* **DOCUMENT SEGMENT**

============

Science vs scientific dogma
Michael Gochfeld
gochfeld at eohsi.rutgers.edu
Fri Aug 15 08:24:24 EDT 1997
I've tried really hard to stay out of this thread.
I "hear" three issues:
1) control of education
2) testability of various theories of how we (and others) got here
3) scientific dogmas
I agree that there are many highly dogmatic scientists who require that
students learn their dogmas. During my years at the American Museum of
Natural History I was privileged to attend the frequent seminars at
which two groups of dogmatists exchanging barbs across the "education
hall". The cladists had the advantage of younger age and louder voices
as well as a clearly unifying Hennigian theme. I remember my
disappointment at taking Donn Rosen's Fish Biology and finding that it
was a thinly disguised polemic on cladism. Joel Crafcraft (now chair of
ornithology at AMNH) described his "conversion" under Gareth Nelson in
terms clearly indicative of a religious experience--------his epiphany
occurred more than 25 years ago but I remember his recounting of it
quite vividly.
But in the process of having two opposing camps of titans hurling
lightning bolts, we graduate students learned to question a lot of
things. It was very stimulating.

============

* **THINGS TO DO**
**1)** List the three issues the writer of the post on science versus scientific dogma says they "hear."
**2)** Carry the post on science versus scientific dogma forward with its next part, picking up right after its final sentence.

* **RAW DATA**
============

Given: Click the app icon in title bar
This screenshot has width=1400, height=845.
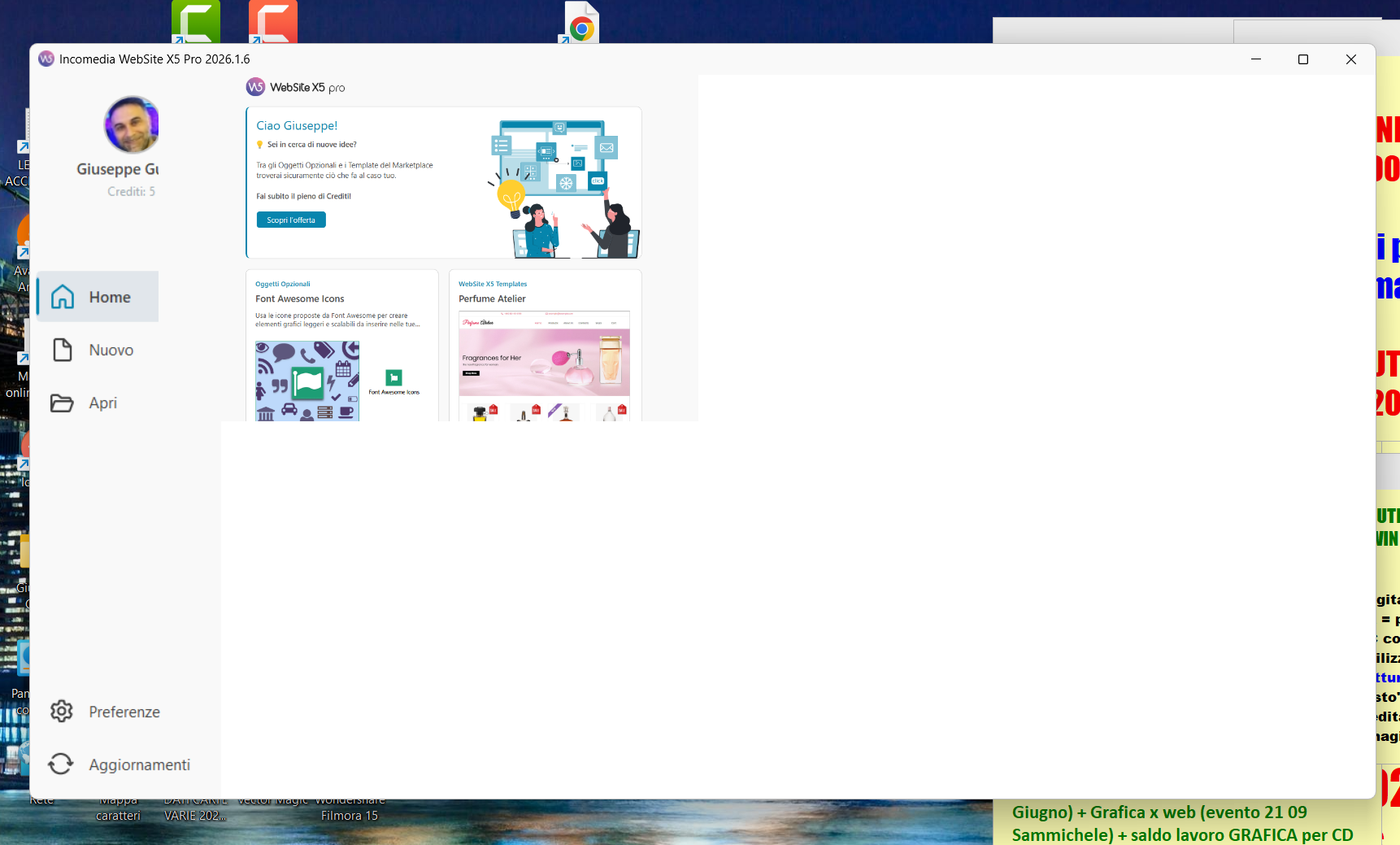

============

* **RESULTS OF THE TASKS**
**1)**
1) control of education
2) testability of various theories of how we (and others) got here
3) scientific dogmas

**2)**
This was a time (mid 70's) when California was considering requiring
that creationism get equal billing in textbooks---and since California
was the largest textbook market that meant essentially all textbooks. I
asked Stan Salthe, who had recently published a textbook, for his
"take". He thought it was a great idea to juxtapose opposing viewpoints
a let students see for themselves why evolution could be a satisfying
explanation of historical phenomena. He thought that evolution was
strengthened by being compared with the explanatory power of
creationism.
Yet I remember vividly in 9th grade, a girl (MP) saying "you don't
really believe that do you" when our teacher explained the lineage
leading from primates to humans. I've often wonder since whether having
her belief challenged was good, bad or indifferent for her.